Assuming your question isn't rhetorical, I'll answer: I've not told you or anyone any stories about how sweet my life is, or how much money I make. The real issue here is your insecurity, Seremtan, which is why in the event that someone opposes you, you try to paint them as having some kind of latent character flaw or act like they have anger issues. I don't think anyone really gets angry on the internet anymore, do they? Really? You think the last response I made contained anger?

I mean, take now for instance. You can't even manage a simple debate without having to try and delve into the personal psyche of the person you're debating with. Who really cares why I'm here? I'd say the bigger question would be not why I came back, but why you stayed. For a decade.

Chill, brother, hit some weights.

Re: Peter Oborne - Why I have resigned from the Telegraph

Posted: Fri Feb 20, 2015 1:11 pm
by MKJ
Interholy. If it weren't for raw's intercrush you would have stayed for the past decade too.

Re: Peter Oborne - Why I have resigned from the Telegraph

Posted: Fri Feb 20, 2015 1:29 pm
by syp0s
Ryoki wrote:So you're basically saying all information should be distrusted since all parties supplying information have commercial interests. And since they're businesses like any other it's only natural to prioritize those commercial interests above their classic role of informing the public, people who believe otherwise are being terribly naive. Is that about right?

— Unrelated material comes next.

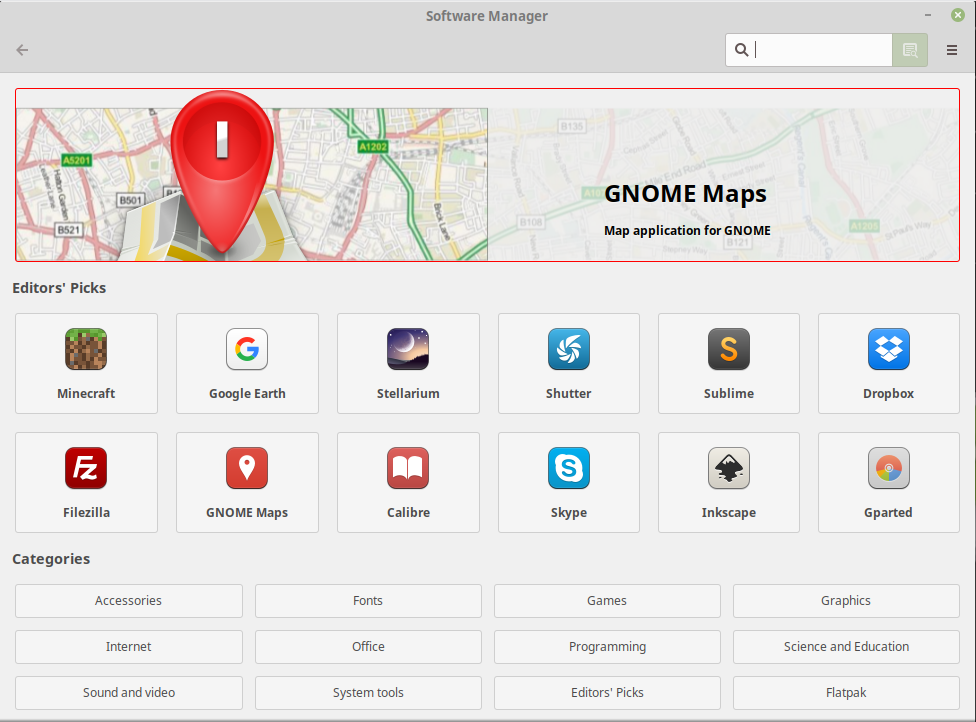The height and width of the screenshot is (722, 976).
Task: Open the Filezilla app tile
Action: (86, 482)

Gotta say that's an incredibly pessimistic way to look at media and their role in society. I fully agree with seremtan's take on this and would be interested to read an actual reply from you on his very valid point... because unless i missed it somehow, you seem to have failed to adress it. Bringing legislation into the argument seems entirely nonsensical, noone is arguing that there's laws that say newspapers have to tell the truth. It is widely expected the serious newspapers do exactly that though, for the reason seremtan provided. I'm finding it very curious you seem to think that's not the case. To me, the issue seems to be that the newspaper in question just disqualified itself from being a Serious Medium - which is a huge problem for a newspaper: no credibility = no subsciptions = no advertising revenue.

PS i too have worked for both printed media as well as content providers back in the day, so hey.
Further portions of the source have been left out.